Before moving to describe the details of the situation, let me make two key points. First, it is important to distinguish between the long-term trend assessment and the 1998 national and state writing assessment. Beginning in the early 1970s, NCES began to conduct trend assessments in reading, mathematics, science, and writing. Over time, these assessments have remained essentially the same, both in content and manner of administration. As a result, NCES has maintained a record of trends in student achievement that stretch over several decades. Beginning in the early 1990s, NCES began a new series of national and state assessments in the same four subjects, as well as assessments of geography, U. S. History, civics, and the arts. The national and state writing assessment is based on a different, and more robust, set of assessment specifications that made use of the most current methodologies. These NAEP assessments, often known as The Nation's Report Cards," are now considered to be the main NAEP reporting series. We are in no way concerned about the accuracy of the 1998 national and state assessment reports.

The second point that I want to make is that we are planning to reanalyze data from the long-term writing assessment. We hope to issue these data in a separate report. I have included more details in the paragraphs that follow.

The National Assessment Governing Board, which sets policy for the National Assessment of Educational Progress (NAEP), agreed in March with NCES that current analyses of the long-term trend writing assessment indicated some potential problems, and should be further investigated.

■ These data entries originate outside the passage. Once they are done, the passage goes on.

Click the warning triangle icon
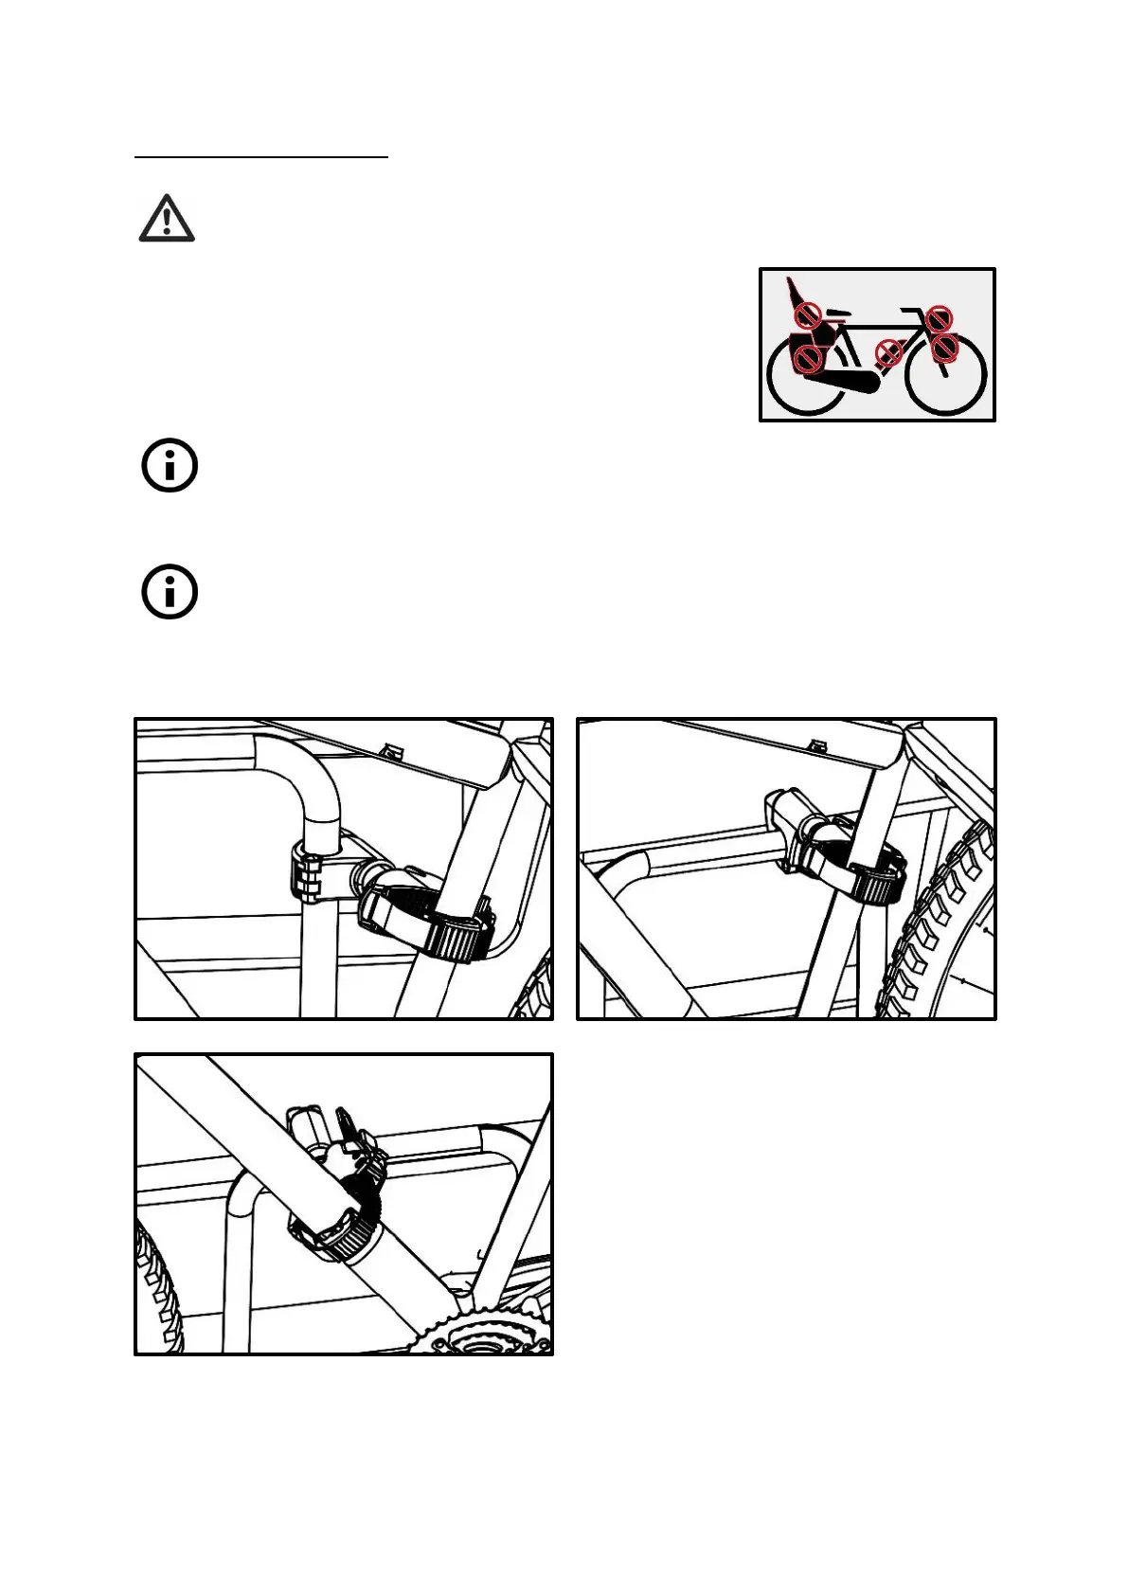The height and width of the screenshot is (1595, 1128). (x=167, y=219)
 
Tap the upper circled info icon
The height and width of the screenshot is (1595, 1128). (x=170, y=466)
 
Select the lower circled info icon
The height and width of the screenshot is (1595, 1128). (x=170, y=593)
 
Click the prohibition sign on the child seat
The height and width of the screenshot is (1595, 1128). (x=806, y=314)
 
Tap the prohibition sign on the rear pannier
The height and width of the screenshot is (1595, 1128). (x=807, y=358)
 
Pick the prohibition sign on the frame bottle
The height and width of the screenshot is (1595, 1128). (x=888, y=353)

Long-term trend assessments must remain exactly the same, both in content and manner of administration, so that NCES can maintain a record of trends in student achievement that stretches over several decades. Writing is unique among the four long-term trend subjects in that this assessment is entirely performance-based. Students do not respond to any short-answer or multiple-choice questions in the assessment, but instead write one or two open-ended essays.

One of the challenges of performance-based trend assessment is to provide a sufficient number of items to meet statistical requirements, but few enough so that students and administrators are not overly burdened by testing requirements. In the case of a survey such as NAEP, the total number of prompts must be limited if sample sizes are to remain manageable. In the case of the long-term trend writing assessment, which is based on exercises first administered in 1984, other constraints further limited the number of exercises in the pool. Specifically, the assessment had to fit in the same booklets as the long-term trend reading assessment and had to be relatively inexpensive to score and administer. As a result, an instrument based on a limited number of older exercises was used. Again, it is important to note that the main national and state writing assessments were based on a far greater number of prompts, more modern analysis and scoring methodologies, and far larger samples, so the problems with long-term trend do not adhere in this case.

Test contractors performed routine quality control checks on previously analyzed data and noted a problem with the method used to compare results from one testing year to the next. Ultimately the two problems, the limited number of items and the analytical techniques, led to a lack of confidence in the data. This was not a problem with the NAEP 1998 Writing Report Card (which was based on 20 topics per grade, rather than six), that reported national and state results.

As a result of the potential problems with the long-term trend writing assessment, the NCES Assessment division has removed long-term trend writing data from the website. Further, the division has notified report recipients that the data are "under review" and that reports will be re-released online when the data have been reanalyzed.

In addition:

  1. The 1999 long-term trend report with mathematics, reading, and science data will be issued on schedule.
  2. New measurement models that allow incorporation of rater effects and more robust variance estimation into the analysis of data will be developed.
The results of this effort will be shared with other practitioners and will, I believe, further our understanding of the technical requirements of performance-based testing and methods of analyzing year-over-year results.